Updated May 23, 2026

The Committee for Programme and Coordination is the main UN subsidiary body responsible for programme planning, coordination, and review of the Secretariat's strategic framework and performance.

The Committee for Programme and Coordination (CPC) is the principal subsidiary organ of the United Nations General Assembly and the Economic and Social Council (ECOSOC) charged with planning, programming, and coordination functions across the UN Secretariat. Established by ECOSOC resolution 920 (XXXIV) of 3 August 1962 and subsequently reconstituted under General Assembly resolution 2008 (XX) of 11 November 1965, the CPC was created to remedy the proliferation of uncoordinated mandates and to give member states a structured instrument for reviewing the Secretary-General's biennial programme plan. Its terms of reference were elaborated through General Assembly resolutions 31/93 (1976) and 41/213 (1986), the latter being the landmark consensus decision that gave the CPC its current central role in the planning, programming, budgeting, monitoring, and evaluation (PPBME) cycle codified in ST/SGB/2000/8.

Procedurally, the CPC consists of 34 member states elected by ECOSOC for three-year terms on the basis of equitable geographical distribution, with seats allocated by regional group: 9 African, 7 Asia-Pacific, 7 Latin American and Caribbean, 7 Western European and Others, and 4 Eastern European. It convenes annually in New York for a substantive session of approximately four weeks, normally in June, preceded by an organizational session. The Committee operates by consensus, a working method that has become both its hallmark and, in recent years, its principal vulnerability. Its conclusions and recommendations are transmitted directly to the Fifth Committee (Administrative and Budgetary) of the General Assembly and, on cross-sectoral coordination matters, to ECOSOC.

The CPC's substantive work falls into three streams. First, it reviews the strategic framework (formerly the medium-term plan), examining each programme of the proposed biennial or annual budget against legislative mandates and proposing revisions to objectives, expected accomplishments, and indicators of achievement. Second, it considers programme performance reports and in-depth and thematic evaluations prepared by the Office of Internal Oversight Services (OIOS) Inspection and Evaluation Division. Third, under its coordination mandate, it reviews the annual overview report of the United Nations System Chief Executives Board for Coordination (CEB) and examines system-wide issues such as the New Partnership for Africa's Development (NEPAD) and cross-cutting themes referred to it by the Assembly.

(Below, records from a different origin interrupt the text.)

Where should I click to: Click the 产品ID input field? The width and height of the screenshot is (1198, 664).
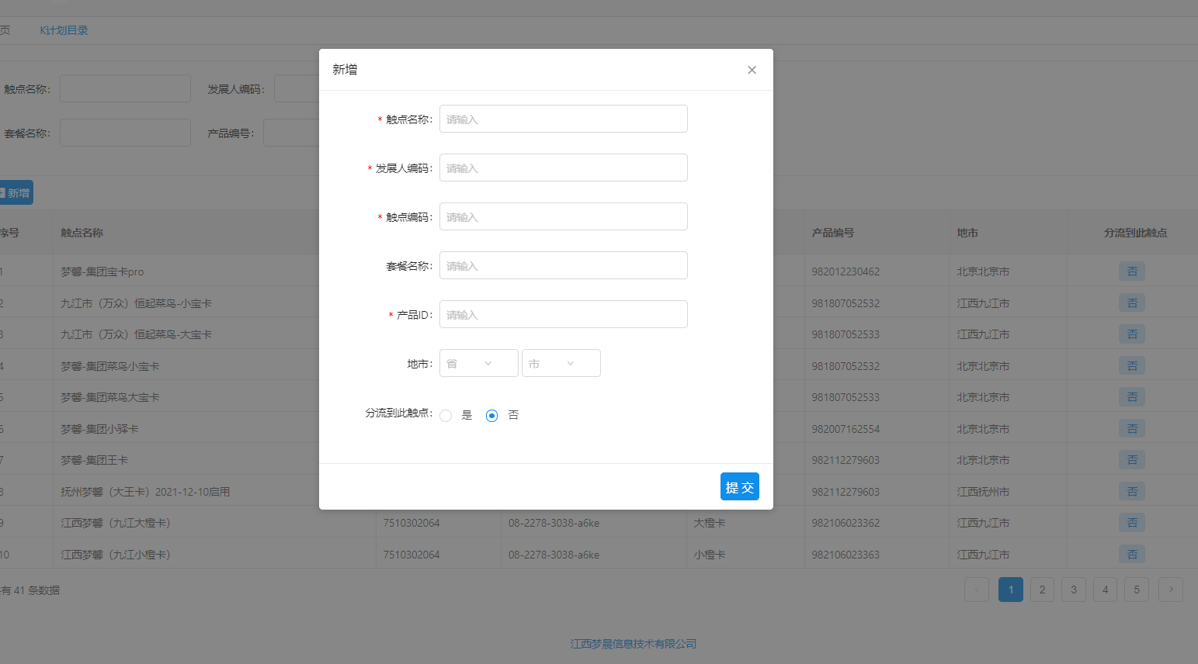(x=563, y=314)
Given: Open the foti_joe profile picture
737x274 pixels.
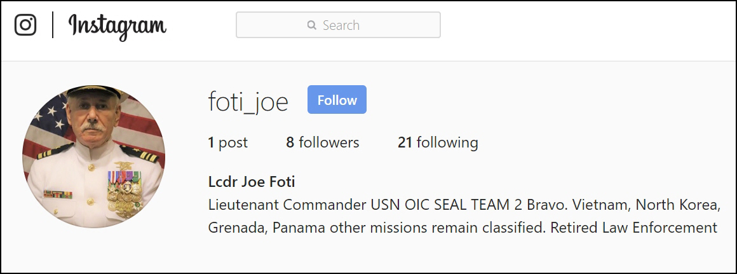Looking at the screenshot, I should (93, 156).
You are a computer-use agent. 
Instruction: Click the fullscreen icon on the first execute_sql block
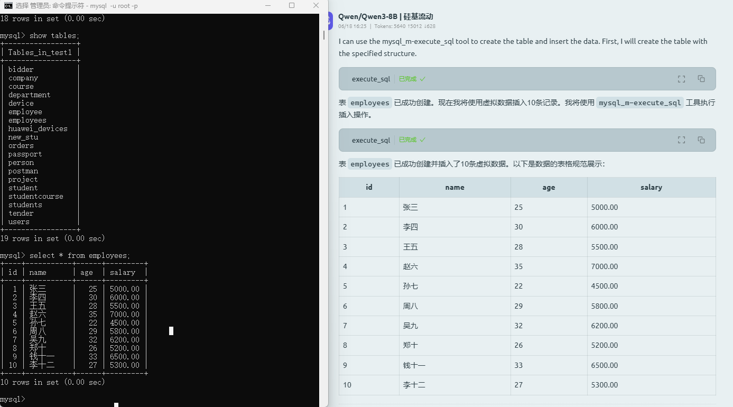pyautogui.click(x=681, y=78)
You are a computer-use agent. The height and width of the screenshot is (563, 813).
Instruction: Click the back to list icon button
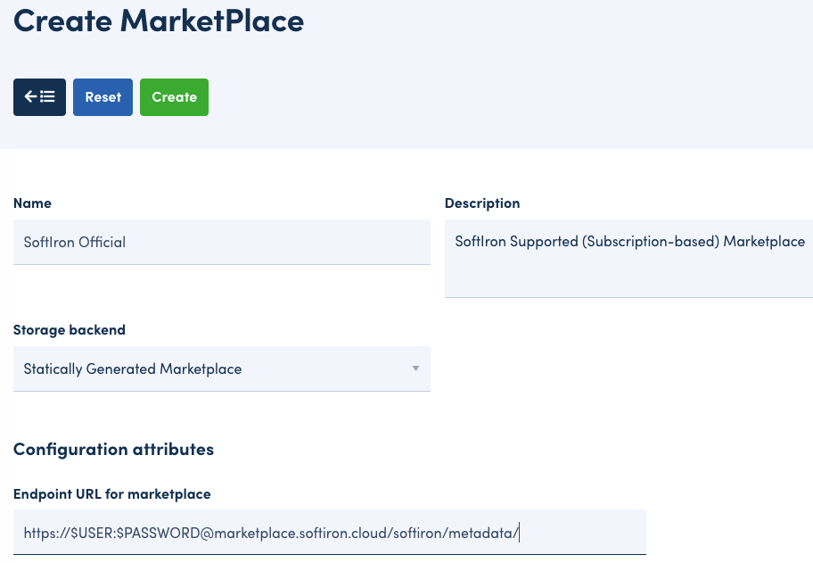point(39,97)
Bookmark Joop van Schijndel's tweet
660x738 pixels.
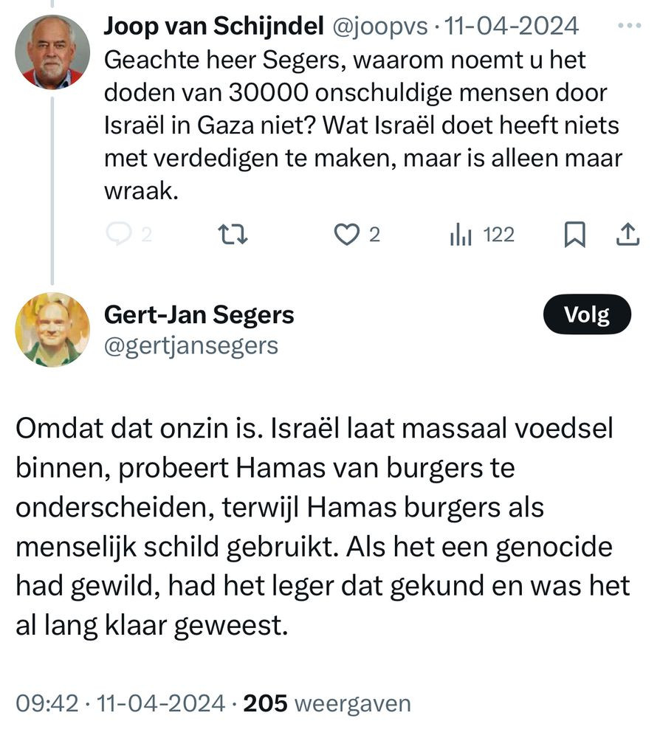pyautogui.click(x=575, y=235)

Recent sessions illustrate both the Committee's reach and its strain. At its 63rd session (June 2023), the CPC reviewed the proposed programme plan for 2024 covering 28 programmes of the Secretariat, including the Department of Political and Peacebuilding Affairs, UNCTAD, and the regional commissions. The 62nd session in 2022, chaired under Latin American and Caribbean group leadership, failed to reach consensus on several programmes — notably Programme 6 (Legal affairs) and the disarmament programme — owing to objections raised by the Russian Federation following the invasion of Ukraine, with the United States, United Kingdom, and European Union members taking opposing positions. Such impasses are forwarded to the Fifth Committee without CPC recommendation, shifting the substantive negotiation downstream to delegations in Conference Room 3.

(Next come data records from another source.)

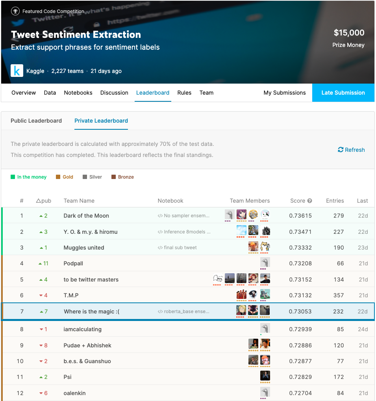Click the refresh arrows icon
This screenshot has height=401, width=376.
tap(341, 150)
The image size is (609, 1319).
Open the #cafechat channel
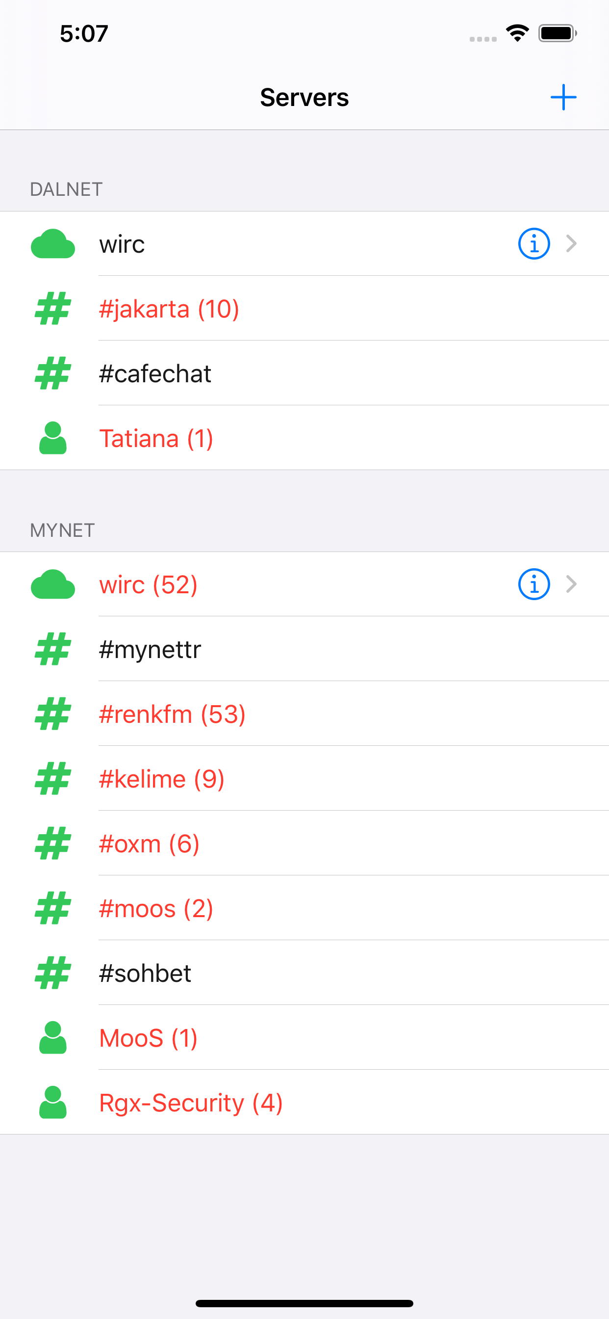(x=305, y=373)
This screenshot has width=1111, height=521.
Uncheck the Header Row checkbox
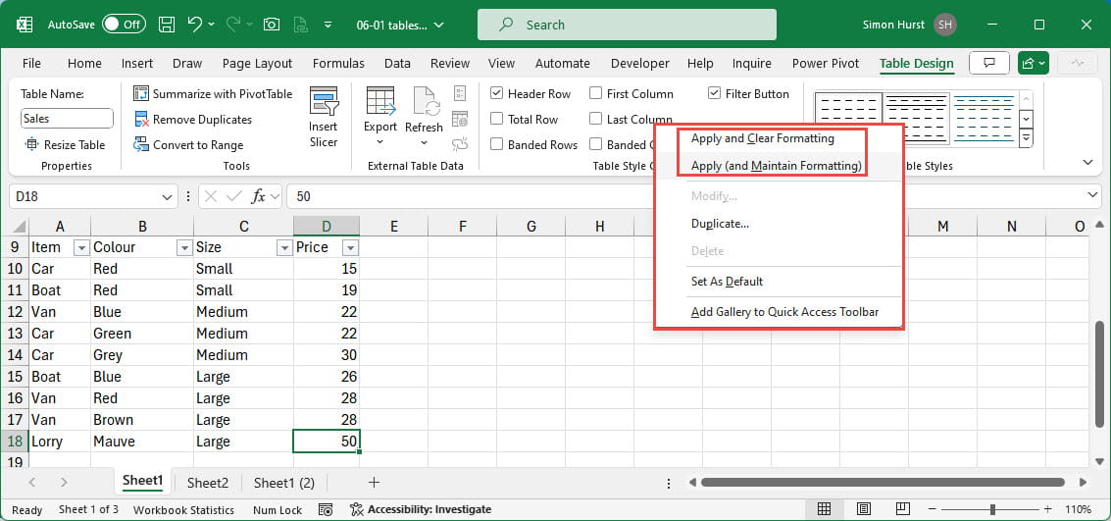pos(497,94)
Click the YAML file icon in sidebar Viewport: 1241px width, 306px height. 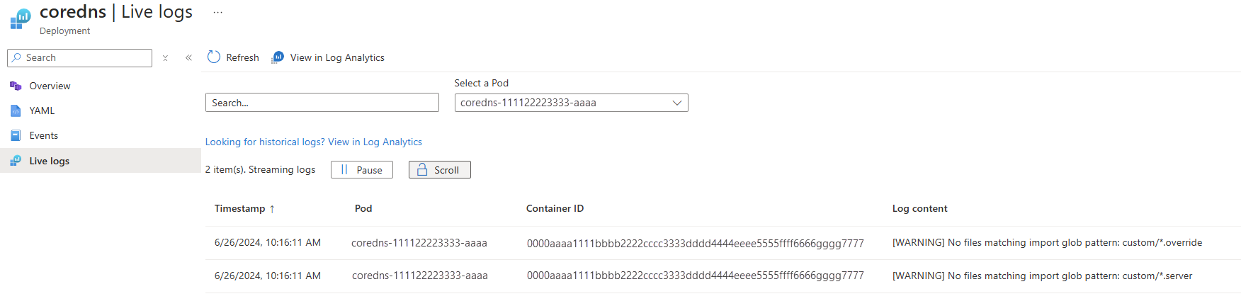16,111
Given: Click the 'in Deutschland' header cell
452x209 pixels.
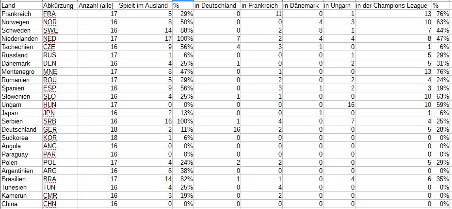Looking at the screenshot, I should [x=216, y=5].
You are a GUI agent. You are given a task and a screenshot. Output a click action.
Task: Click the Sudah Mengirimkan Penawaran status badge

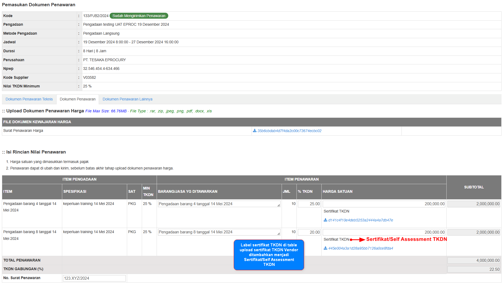pos(139,16)
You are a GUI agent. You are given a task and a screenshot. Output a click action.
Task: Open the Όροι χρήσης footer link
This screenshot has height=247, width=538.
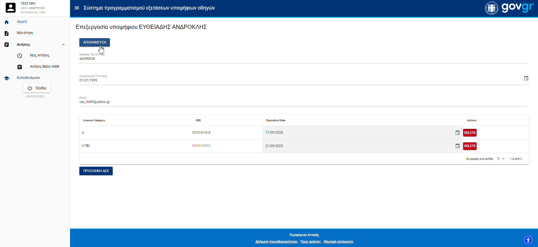click(x=311, y=242)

The CPC is frequently confused with the Advisory Committee on Administrative and Budgetary Questions (ACABQ), but the two bodies are functionally distinct. The ACABQ, established under General Assembly resolution 14 (I) of 1946, comprises 16 experts serving in their personal capacity and reviews the financial and resource implications of the budget. The CPC, by contrast, is an intergovernmental body whose members represent states and whose remit is programmatic content — the "what" and "why" of UN activities rather than the "how much." Similarly, the CPC should be distinguished from the Fifth Committee itself, which takes the final decisions, and from the Joint Inspection Unit (JIU), which conducts external system-wide inspections.

The Committee has been the subject of sustained reform debate. The 2006 report of the High-level Panel on UN System-wide Coherence ("Delivering as One") implicitly questioned the CPC's effectiveness, and successive Secretaries-General — including Ban Ki-moon in the 2014 change-management initiative and António Guterres in his 2017–2019 management reform package — have sought to streamline its review function. The transition from biennial to annual budgeting, approved by General Assembly resolution 72/266 A in December 2017 on a trial basis and made permanent by resolution 75/243 in 2020, compressed the CPC's review cycle and intensified workload. Critics, including the Geneva Group of major contributors, argue that the consensus rule allows a single delegation to block recommendations, while the Group of 77 and China have defended the CPC as a guarantor of programmatic legitimacy and a counterweight to Secretariat-driven prioritization.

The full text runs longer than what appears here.